╭─ PAGE EXTRACT

When the presence or absence, or degree of modification of a library is not known, the library is regarded to be inferior in usefulness because it needs correlation analysis between structure and activity as in the chemical synthesis system.
Patellamide produced by Prochloron didemni, that is, endozoic algae of sea squirt is a low molecular cyclic peptide which is presumed to have various physiological activities. It is biosynthesized via a unique pathway with products of a pat gene cluster consisting of patA to patG. The pat gene cluster and biosynthesis pathway of it are schematically shown in FIG. 6.
In this biosynthesis, PatE peptide which is a patE gene product becomes a precursor. Since the patE gene has a hypervariable region (cassette region), the product of it constructs a natural combinatorial library.
The PatE peptide has, on both sides of the cassette region thereof, a recognition sequence by a post-translational modification enzyme. The proteins which serve as the post-translational modification enzyme are PatA, PatD, and PatG. PatD introduces an azoline backbone into Cys, Ser, and Thr in the cassette of PatE and converts Cys into a thiazoline backbone and Ser and Thr into an oxazoline backbone.

╰─

EXERCISE REQUIREMENTS:
**A)** Please reproduce the patellamide passage from "When the presence" up to and including "natural combinatorial library.", substituting "ascidian" for "sea squirt".
**B)** Name every protein that the patellamide passage says serves as a post-translational modification enzyme.

╭─ STUDY MATERIAL

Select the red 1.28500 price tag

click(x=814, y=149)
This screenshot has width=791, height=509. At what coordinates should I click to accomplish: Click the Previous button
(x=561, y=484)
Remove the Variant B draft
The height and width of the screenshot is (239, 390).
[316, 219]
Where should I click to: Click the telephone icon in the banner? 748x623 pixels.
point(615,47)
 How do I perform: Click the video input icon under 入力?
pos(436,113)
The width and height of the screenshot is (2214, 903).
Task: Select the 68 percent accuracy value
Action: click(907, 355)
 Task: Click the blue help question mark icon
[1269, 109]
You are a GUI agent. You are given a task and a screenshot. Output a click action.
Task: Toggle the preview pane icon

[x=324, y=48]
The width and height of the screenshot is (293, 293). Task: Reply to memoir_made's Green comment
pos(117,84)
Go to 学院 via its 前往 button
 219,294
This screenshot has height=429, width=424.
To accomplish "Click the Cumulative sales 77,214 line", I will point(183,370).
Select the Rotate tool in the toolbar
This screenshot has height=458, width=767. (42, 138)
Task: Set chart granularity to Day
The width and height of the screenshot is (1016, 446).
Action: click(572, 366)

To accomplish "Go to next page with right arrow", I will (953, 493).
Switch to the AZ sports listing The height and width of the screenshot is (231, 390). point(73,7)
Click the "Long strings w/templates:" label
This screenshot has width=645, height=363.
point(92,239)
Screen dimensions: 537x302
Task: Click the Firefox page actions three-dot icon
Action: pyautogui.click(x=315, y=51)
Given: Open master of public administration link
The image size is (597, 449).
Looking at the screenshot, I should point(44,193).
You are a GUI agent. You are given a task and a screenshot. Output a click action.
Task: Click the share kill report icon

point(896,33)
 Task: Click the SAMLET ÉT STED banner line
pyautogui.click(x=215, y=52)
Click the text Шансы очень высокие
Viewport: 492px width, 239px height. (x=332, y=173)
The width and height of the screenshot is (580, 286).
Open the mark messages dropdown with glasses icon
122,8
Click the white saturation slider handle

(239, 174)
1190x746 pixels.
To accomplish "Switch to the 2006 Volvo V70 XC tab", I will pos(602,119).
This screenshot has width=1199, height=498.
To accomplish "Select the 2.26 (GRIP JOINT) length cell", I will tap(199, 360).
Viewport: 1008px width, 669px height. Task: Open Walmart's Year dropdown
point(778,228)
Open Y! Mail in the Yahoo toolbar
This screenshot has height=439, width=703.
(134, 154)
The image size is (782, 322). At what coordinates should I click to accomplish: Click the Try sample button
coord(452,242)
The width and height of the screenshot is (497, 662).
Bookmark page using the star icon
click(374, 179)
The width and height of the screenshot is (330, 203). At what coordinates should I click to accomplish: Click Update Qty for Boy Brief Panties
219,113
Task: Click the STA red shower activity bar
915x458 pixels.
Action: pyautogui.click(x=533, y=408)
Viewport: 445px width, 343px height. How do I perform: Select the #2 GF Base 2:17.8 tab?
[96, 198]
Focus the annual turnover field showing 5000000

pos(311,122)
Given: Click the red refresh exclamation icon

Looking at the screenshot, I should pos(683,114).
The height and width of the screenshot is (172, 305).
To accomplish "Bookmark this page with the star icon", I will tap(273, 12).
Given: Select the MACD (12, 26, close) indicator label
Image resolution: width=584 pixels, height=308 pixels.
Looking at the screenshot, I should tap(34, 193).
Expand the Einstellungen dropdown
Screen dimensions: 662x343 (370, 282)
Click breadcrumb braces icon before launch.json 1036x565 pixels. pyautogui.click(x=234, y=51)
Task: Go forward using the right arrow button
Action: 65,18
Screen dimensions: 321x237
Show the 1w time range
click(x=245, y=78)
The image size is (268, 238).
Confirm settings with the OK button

╰─

WRITTEN RESPONSES:
**A)**
When the presence or absence, or degree of modification of a library is not known, the library is regarded to be inferior in usefulness because it needs correlation analysis between structure and activity as in the chemical synthesis system.
Patellamide produced by Prochloron didemni, that is, endozoic algae of ascidian is a low molecular cyclic peptide which is presumed to have various physiological activities. It is biosynthesized via a unique pathway with products of a pat gene cluster consisting of patA to patG. The pat gene cluster and biosynthesis pathway of it are schematically shown in FIG. 6.
In this biosynthesis, PatE peptide which is a patE gene product becomes a precursor. Since the patE gene has a hypervariable region (cassette region), the product of it constructs a natural combinatorial library.

**B)** PatA, PatD, PatG